DATA PROVIDED section start
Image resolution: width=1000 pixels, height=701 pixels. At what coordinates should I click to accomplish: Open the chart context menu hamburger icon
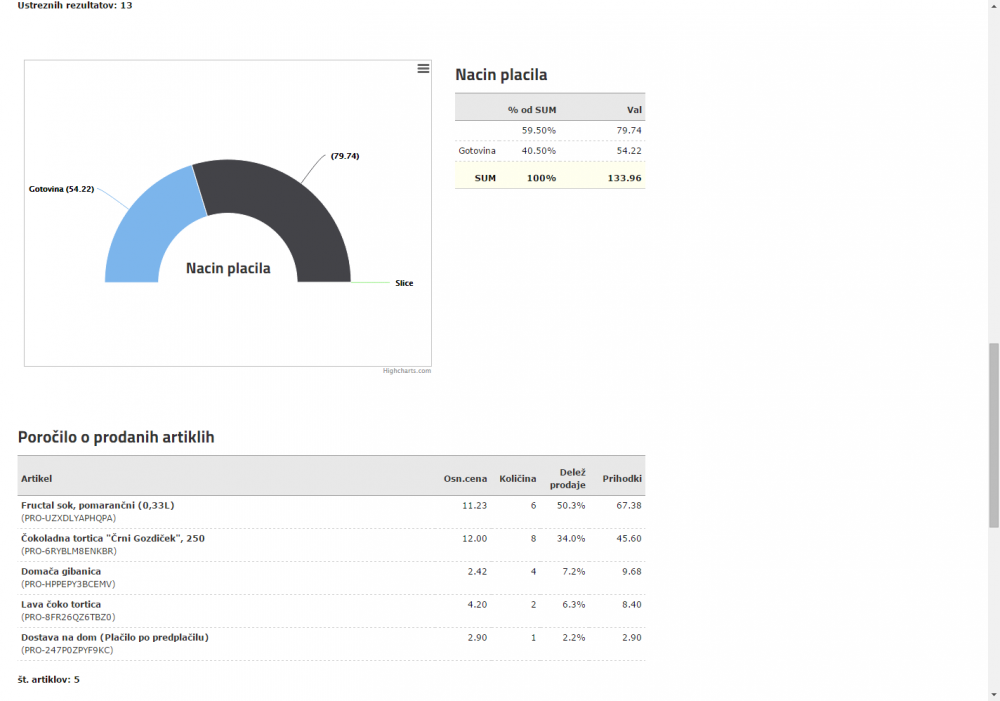coord(423,69)
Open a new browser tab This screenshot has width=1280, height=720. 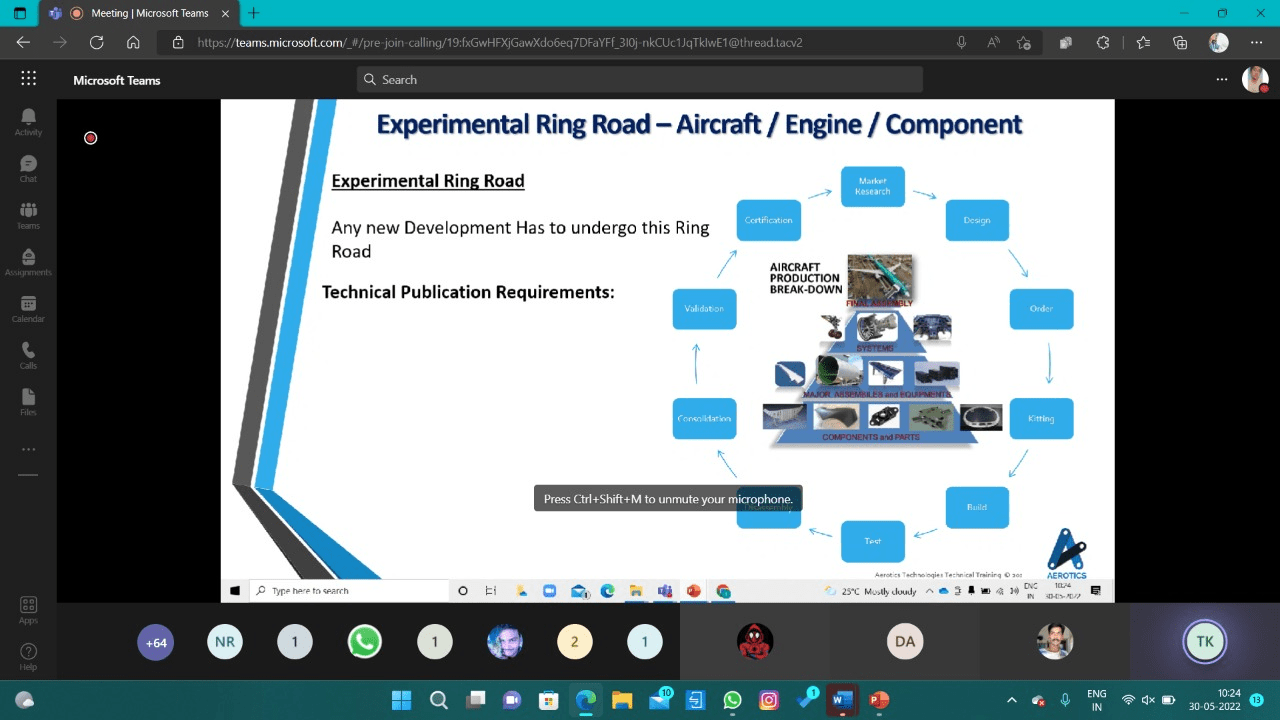pos(254,13)
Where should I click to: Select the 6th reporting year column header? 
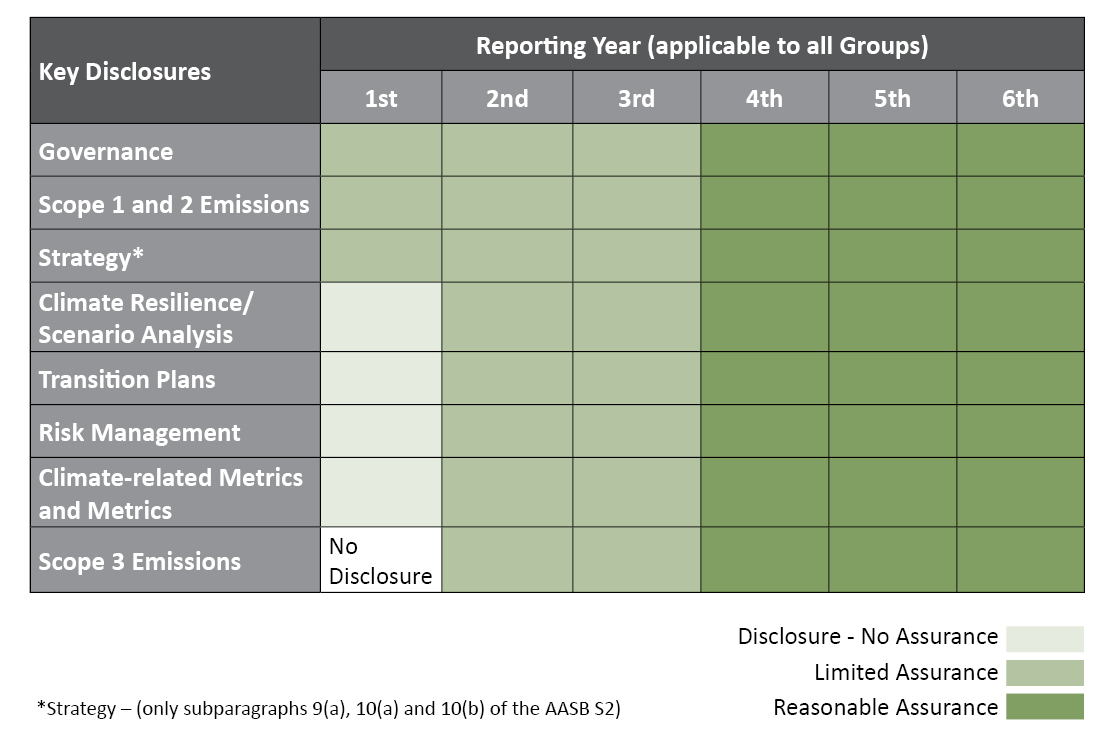[1021, 97]
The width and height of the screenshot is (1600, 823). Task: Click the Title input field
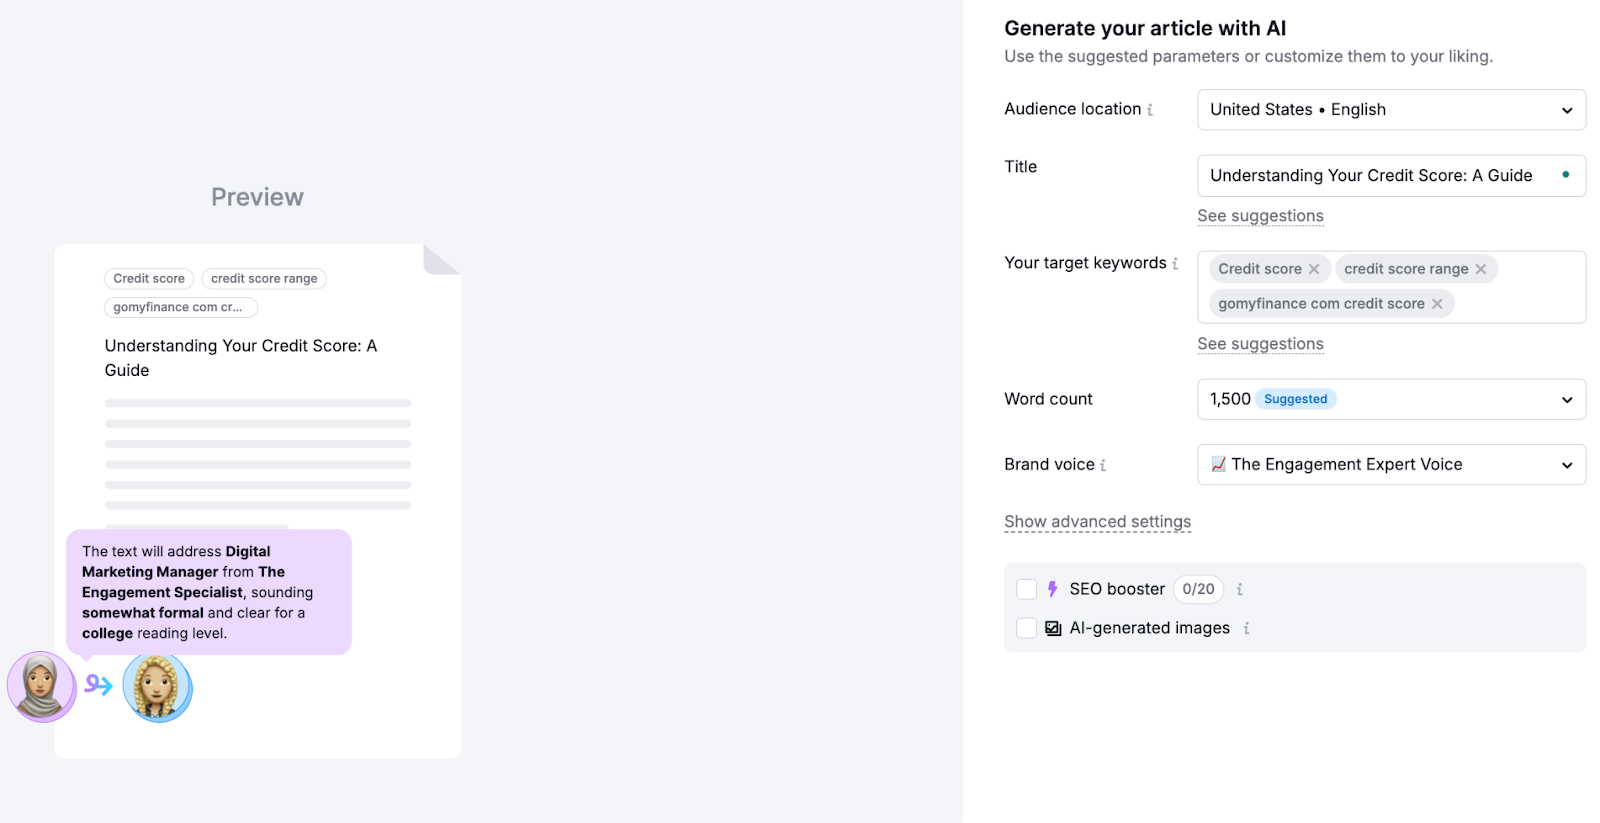pos(1380,176)
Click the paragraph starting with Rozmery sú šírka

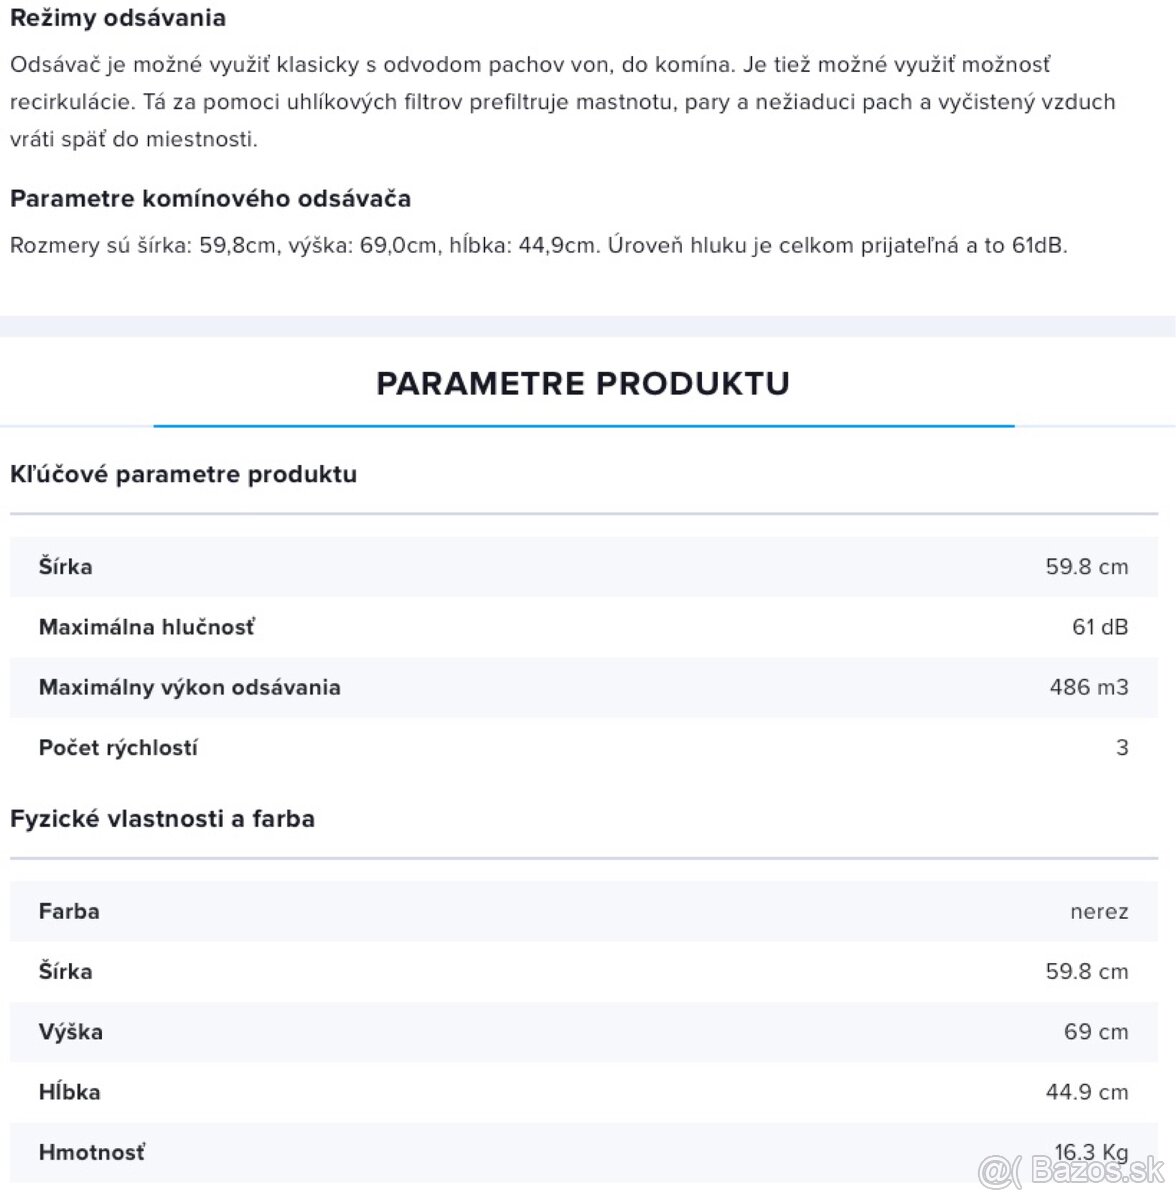click(x=538, y=245)
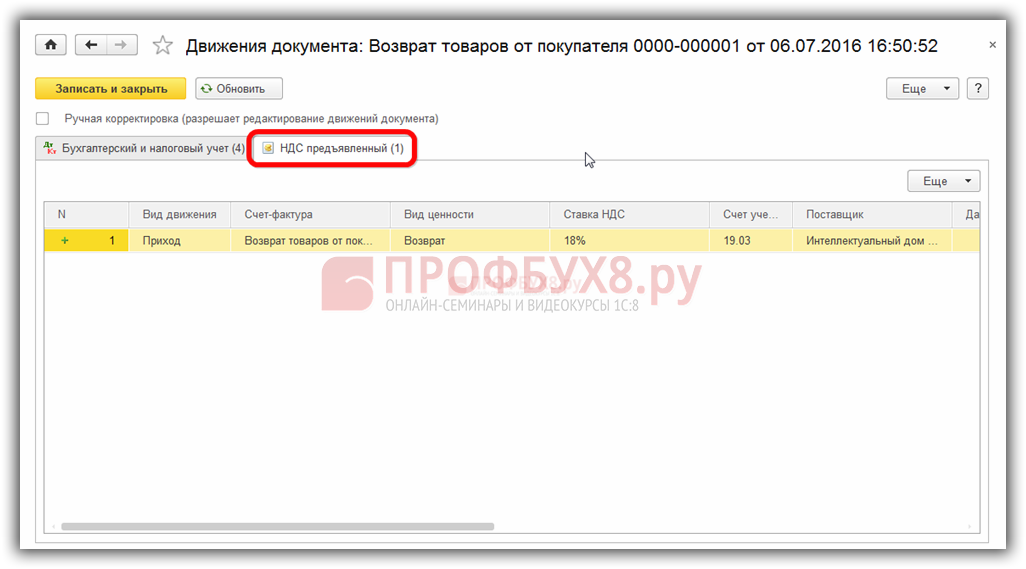Close the document movements form
This screenshot has width=1026, height=569.
[992, 45]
DATA PROVIDED section end
> **WHAT THE TASK ASKS**
Reproduce exactly, and only, the lines from the one containing "The width and" through the last line of the records above, both included, leaving out any pictures.

> **SOLUTION**
The width and height of the screenshot is (1600, 823). Task: Click the Title input field
pos(1380,176)
Click the paragraph starting with Rozmery sú šírka

click(x=538, y=245)
Close the document movements form
This screenshot has width=1026, height=569.
[992, 45]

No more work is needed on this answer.